▸ WHAT IS ASKED: Reproduce the lines starting at the line that contains "Task: Open the tooltip's" and ending at the line that contains "Action: click(x=965, y=190)", substituting "overflow menu" for "options menu" and leaving everything else unchanged. Omit the pictures from your answer.

------ ENTRIES

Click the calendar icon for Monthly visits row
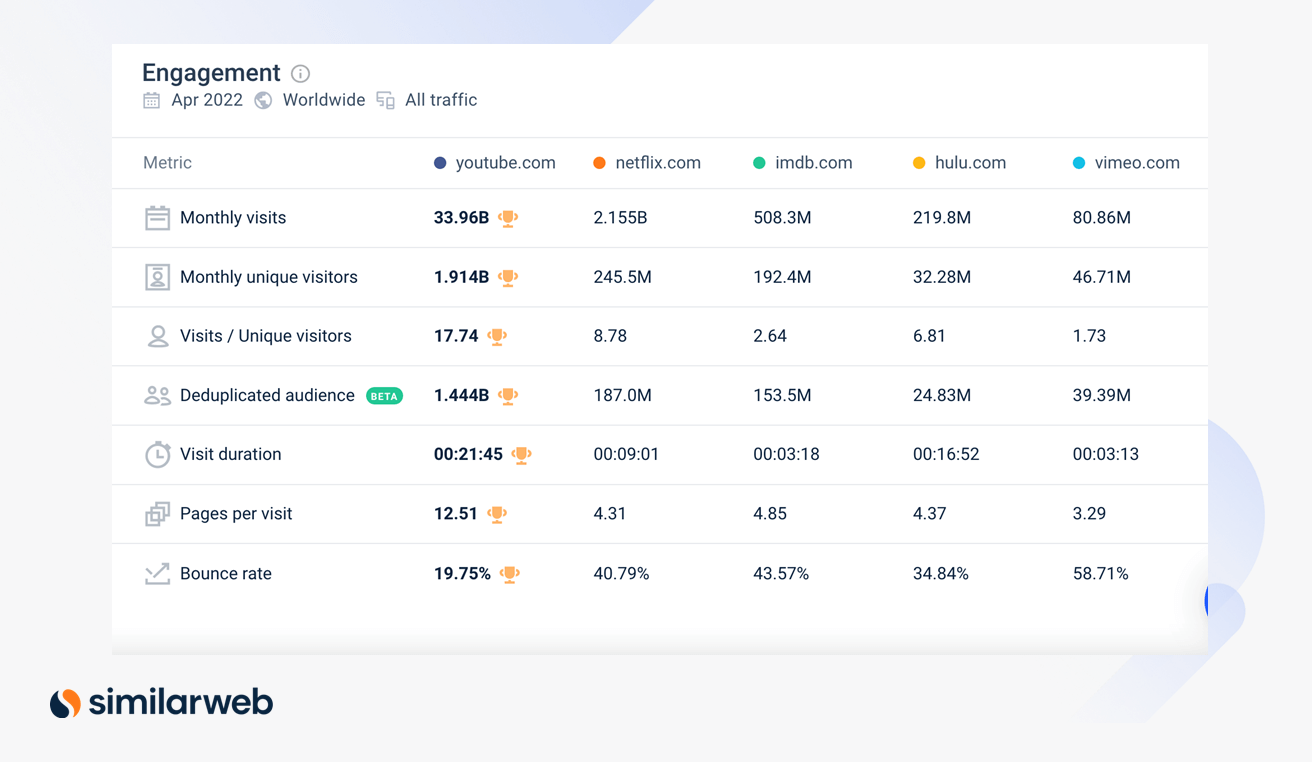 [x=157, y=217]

------------
------ ENTRIES

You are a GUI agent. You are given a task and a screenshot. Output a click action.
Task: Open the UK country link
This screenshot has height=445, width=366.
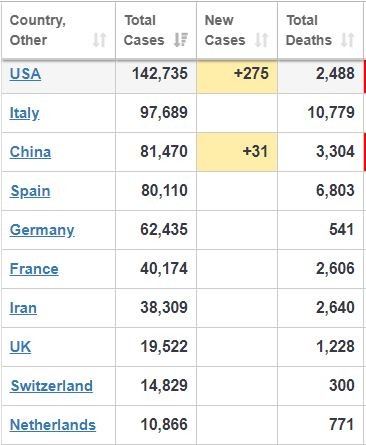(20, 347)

------------
------ ENTRIES

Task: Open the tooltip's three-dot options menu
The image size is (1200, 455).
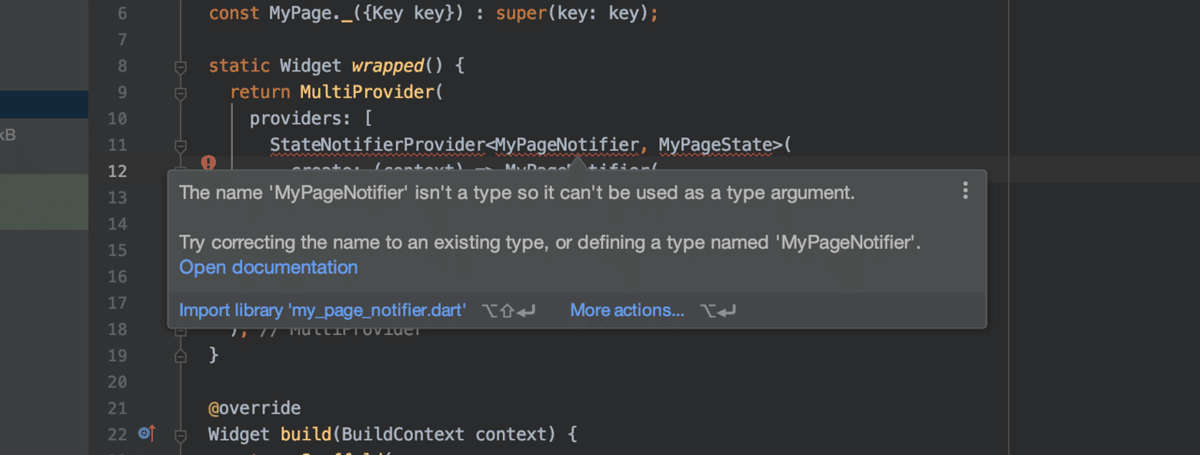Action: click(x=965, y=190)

------------

▸ WRITTEN SOLUTION:
Task: Open the tooltip's three-dot overflow menu
The image size is (1200, 455).
Action: click(x=965, y=190)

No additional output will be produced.